Though Maryland born and bred, Josh Scheinker affects a SoCal zen, complete with what seems like a surfer-dude tan and coif. But the senior vice president of Janney Montgomery Scott’s Baltimore-based Scheinker Investment Partners admits that fear and loathing toward the Fiscal Cliff had shattered his calm. “My wife and kids,” Scheinker says, “were all wondering why my New Year’s was so stressful, why I was watching C-SPAN and whether I needed to be in a white padded room.”
Scheinker, along with rest of Wall Street and global markets, celebrated Wednesday after Washington churned out a 13th-hour deal to stave off $600 billion in tax increases and spending cuts. All manner of risk assets, including stocks and commodities, surged to start 2013, after the House’s 257-167 vote on the hastily cobbled-together deal. The Dow Jones Industrial Average, Standard & Poor’s 500, and Nasdaq rallied an average of 2.65 percent. Europe and emerging markets rejoiced. Catastrophe avoided. At least mostly, for now.
Uncle Sam will permanently tax dividends and long-term capital gains at a 10, 15, or 20 percent rate, depending on a person or household’s overall income. Without this new certainty, the levy on dividends would have automatically jacked up to taxpayers’ ordinary income-tax rate. The bad news: taxpayers with modified adjusted gross incomes above $200,000 for individuals and $250,000 for married joint filers will have to pay an additional 3.8 percent Affordable Care Act tax on their net investment income.
It’s a tricky grab for lawmakers on both sides of the partisan divide: how much and where, specifically, do you tax investors, who have been privy to a multiyear bull market in equities and fixed-income — an unavoidably attractive target for badly needed government revenue? How do you tap that source without choking off the undeniable wealth effect of a rising market? Love them or hate them, the top 20 percent of American income earners own about 90 percent of shares, a relationship that correlates disproportionately with retail sales, the health of which courses through the broader economy.

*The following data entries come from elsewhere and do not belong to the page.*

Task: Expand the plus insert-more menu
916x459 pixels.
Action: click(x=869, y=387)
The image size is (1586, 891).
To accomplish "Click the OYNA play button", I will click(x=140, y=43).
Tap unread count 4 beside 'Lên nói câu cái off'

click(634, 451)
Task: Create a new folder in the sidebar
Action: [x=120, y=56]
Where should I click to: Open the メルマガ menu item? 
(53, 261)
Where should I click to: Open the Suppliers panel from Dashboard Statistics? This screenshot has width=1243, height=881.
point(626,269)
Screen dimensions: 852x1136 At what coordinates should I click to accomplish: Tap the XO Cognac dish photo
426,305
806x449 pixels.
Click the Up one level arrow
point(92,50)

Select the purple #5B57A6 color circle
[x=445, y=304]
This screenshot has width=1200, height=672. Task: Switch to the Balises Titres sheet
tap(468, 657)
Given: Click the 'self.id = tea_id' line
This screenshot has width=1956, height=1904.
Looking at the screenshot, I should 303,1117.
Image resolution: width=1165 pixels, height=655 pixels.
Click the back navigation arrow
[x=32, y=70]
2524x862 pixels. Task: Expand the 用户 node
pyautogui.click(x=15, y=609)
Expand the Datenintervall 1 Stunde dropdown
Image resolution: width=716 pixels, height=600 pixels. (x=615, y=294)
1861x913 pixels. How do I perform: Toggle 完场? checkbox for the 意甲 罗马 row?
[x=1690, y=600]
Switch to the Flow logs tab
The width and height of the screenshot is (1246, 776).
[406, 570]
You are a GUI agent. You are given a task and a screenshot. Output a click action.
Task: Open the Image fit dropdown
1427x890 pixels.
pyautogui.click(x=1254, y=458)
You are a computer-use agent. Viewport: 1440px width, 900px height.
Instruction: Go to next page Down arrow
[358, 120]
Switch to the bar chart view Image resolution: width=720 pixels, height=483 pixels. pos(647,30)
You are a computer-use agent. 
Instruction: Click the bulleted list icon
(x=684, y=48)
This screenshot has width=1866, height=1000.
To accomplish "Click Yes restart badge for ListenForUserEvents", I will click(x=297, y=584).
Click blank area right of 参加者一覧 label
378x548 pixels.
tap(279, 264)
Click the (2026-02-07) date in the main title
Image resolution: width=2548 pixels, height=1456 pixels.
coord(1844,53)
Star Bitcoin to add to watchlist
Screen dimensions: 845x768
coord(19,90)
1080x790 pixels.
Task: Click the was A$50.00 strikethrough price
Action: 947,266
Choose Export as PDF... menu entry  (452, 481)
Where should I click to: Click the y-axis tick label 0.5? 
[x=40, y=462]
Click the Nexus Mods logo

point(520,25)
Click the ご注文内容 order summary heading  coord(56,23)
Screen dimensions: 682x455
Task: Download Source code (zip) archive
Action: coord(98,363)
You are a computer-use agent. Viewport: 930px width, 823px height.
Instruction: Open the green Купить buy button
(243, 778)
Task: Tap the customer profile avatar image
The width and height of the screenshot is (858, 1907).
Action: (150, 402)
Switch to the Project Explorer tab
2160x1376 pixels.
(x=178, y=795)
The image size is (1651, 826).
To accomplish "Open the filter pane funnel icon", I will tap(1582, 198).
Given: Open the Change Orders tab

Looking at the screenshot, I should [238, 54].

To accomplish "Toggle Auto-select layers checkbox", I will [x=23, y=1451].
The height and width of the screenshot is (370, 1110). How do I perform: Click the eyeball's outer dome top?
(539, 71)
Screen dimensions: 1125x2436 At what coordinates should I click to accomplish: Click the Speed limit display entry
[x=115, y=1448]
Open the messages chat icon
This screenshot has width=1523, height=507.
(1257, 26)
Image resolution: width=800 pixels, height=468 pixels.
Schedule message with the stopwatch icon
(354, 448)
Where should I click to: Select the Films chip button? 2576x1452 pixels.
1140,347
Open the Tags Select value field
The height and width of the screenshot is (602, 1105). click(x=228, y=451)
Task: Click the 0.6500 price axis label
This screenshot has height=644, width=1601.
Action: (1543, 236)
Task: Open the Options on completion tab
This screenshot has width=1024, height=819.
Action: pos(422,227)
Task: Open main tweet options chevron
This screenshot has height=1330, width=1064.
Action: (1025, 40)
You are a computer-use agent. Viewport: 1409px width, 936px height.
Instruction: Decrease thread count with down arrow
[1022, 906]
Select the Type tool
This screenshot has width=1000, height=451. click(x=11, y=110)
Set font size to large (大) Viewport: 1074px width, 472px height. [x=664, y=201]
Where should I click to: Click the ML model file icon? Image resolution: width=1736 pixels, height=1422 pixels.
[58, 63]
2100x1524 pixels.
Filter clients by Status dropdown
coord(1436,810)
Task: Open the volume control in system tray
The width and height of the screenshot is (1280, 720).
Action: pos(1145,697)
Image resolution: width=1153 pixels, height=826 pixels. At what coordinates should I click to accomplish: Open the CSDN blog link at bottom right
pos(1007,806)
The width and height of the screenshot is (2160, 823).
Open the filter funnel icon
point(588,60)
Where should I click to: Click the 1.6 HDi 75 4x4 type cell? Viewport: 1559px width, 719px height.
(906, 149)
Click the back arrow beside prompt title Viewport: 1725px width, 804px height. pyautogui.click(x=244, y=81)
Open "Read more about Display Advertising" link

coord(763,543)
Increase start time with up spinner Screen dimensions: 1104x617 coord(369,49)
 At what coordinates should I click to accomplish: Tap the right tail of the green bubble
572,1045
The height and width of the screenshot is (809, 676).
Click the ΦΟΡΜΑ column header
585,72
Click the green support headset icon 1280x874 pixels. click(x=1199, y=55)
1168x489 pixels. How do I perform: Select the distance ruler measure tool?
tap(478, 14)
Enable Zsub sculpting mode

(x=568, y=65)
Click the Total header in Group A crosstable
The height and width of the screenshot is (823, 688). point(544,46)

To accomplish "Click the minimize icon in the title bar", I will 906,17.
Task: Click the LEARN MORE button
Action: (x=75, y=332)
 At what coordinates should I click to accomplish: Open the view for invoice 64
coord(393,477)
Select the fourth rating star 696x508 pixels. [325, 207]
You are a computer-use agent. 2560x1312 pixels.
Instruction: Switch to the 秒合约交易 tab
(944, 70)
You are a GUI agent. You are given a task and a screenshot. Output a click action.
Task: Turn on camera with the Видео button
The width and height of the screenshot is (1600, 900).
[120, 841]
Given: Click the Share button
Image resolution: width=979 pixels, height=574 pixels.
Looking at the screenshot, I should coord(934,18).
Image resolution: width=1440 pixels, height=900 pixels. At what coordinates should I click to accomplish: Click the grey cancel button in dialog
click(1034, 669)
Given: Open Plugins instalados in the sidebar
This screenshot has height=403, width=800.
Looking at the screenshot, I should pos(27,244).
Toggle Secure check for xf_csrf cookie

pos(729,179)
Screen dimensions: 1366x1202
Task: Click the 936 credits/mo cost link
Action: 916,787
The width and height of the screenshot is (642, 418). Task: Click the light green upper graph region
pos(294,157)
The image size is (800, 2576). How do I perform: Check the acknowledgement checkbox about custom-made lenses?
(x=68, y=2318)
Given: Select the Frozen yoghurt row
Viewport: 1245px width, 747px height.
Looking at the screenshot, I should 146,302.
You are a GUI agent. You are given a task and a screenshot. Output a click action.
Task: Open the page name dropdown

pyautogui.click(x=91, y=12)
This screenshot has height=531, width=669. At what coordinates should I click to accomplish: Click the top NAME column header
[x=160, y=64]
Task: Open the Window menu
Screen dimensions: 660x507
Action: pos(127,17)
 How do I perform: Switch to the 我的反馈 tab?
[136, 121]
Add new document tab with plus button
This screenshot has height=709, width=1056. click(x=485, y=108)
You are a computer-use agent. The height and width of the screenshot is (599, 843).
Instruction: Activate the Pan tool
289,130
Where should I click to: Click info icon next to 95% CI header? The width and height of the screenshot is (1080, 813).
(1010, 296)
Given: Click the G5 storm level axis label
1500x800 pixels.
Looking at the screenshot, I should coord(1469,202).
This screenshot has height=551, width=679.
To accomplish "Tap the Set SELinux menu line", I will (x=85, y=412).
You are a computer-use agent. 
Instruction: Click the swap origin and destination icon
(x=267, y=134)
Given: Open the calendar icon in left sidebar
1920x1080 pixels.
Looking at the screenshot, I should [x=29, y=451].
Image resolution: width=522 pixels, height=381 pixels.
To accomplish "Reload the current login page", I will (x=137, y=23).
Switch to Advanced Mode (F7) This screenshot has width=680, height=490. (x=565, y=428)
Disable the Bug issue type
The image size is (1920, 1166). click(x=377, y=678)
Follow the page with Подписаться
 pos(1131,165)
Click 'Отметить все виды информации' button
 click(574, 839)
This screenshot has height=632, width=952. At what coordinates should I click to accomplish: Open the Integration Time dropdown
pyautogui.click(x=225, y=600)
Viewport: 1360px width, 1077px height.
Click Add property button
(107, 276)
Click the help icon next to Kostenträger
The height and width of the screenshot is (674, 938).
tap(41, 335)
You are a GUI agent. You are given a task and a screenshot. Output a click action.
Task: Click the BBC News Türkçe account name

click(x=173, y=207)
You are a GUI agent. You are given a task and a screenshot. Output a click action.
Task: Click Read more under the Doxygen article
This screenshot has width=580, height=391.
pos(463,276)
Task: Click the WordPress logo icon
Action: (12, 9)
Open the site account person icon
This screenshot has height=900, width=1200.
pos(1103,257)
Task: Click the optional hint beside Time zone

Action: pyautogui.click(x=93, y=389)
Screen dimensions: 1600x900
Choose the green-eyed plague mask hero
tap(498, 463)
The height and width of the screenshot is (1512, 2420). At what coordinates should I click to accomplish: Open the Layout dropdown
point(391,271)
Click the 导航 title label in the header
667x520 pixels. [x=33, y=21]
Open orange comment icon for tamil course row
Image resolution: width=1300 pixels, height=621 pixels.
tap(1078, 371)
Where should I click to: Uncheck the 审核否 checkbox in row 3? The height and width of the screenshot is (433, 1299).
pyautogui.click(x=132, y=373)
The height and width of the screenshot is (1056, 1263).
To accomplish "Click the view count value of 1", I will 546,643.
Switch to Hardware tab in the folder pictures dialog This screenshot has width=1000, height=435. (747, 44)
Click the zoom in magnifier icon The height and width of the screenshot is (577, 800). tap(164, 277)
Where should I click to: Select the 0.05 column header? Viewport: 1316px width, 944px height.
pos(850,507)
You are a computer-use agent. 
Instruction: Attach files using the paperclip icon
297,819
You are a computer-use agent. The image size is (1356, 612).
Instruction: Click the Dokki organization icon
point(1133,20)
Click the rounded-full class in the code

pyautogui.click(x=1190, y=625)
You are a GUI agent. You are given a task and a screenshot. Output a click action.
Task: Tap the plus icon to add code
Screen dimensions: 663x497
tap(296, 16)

“Today the stock market has increasingly become the disciplining force in spurring action in Washington,” wrote Merrill Lynch economist Ethan Harris on Monday. “’Stock market vigilantes’ have replaced ‘bond market vigilantes.’”
That’s a curious observation in light of how big a year markets had in the face of what was widely bandied as looming budgetary catastrophe. How urgently will lawmakers finish the substantial unfinished business of raising the country’s $16.4 trillion debt limit or deal with sequestration’s huge budget cuts if the market goes into panic mode?
For his part, Blackstone’s Byron Wien said the Standard & Poor’s 500 Index will fall below 1,300 this year (from its current 1,456). He correctly called the S&P’s ascent last year above 1,400. Not once last year did the market have a single day when it was down for the year.
“The hard work,” says Janney Montgomery chief fixed-income strategist Guy LeBas, “is far from done. The cliff represented the confluence of opposing needs to reduce the long-term budget deficit and support short-term economic growth. Congress, in this instance, opted for the immediate benefits of the latter rather than the stability of the former. That decision delays what will inevitably be tougher decisions in the long run.”
“So, is this a relief rally, a dead-cat bounce, or just an ephemeral rise?” asks Scheinker, who says he plans to glue himself to C-SPAN again next month. “Do I feel comfortable here? No, not really. Does the market truly understand what deal was just signed off on? I am not too sure. I can tell you that my clients are very worried about the future of America.”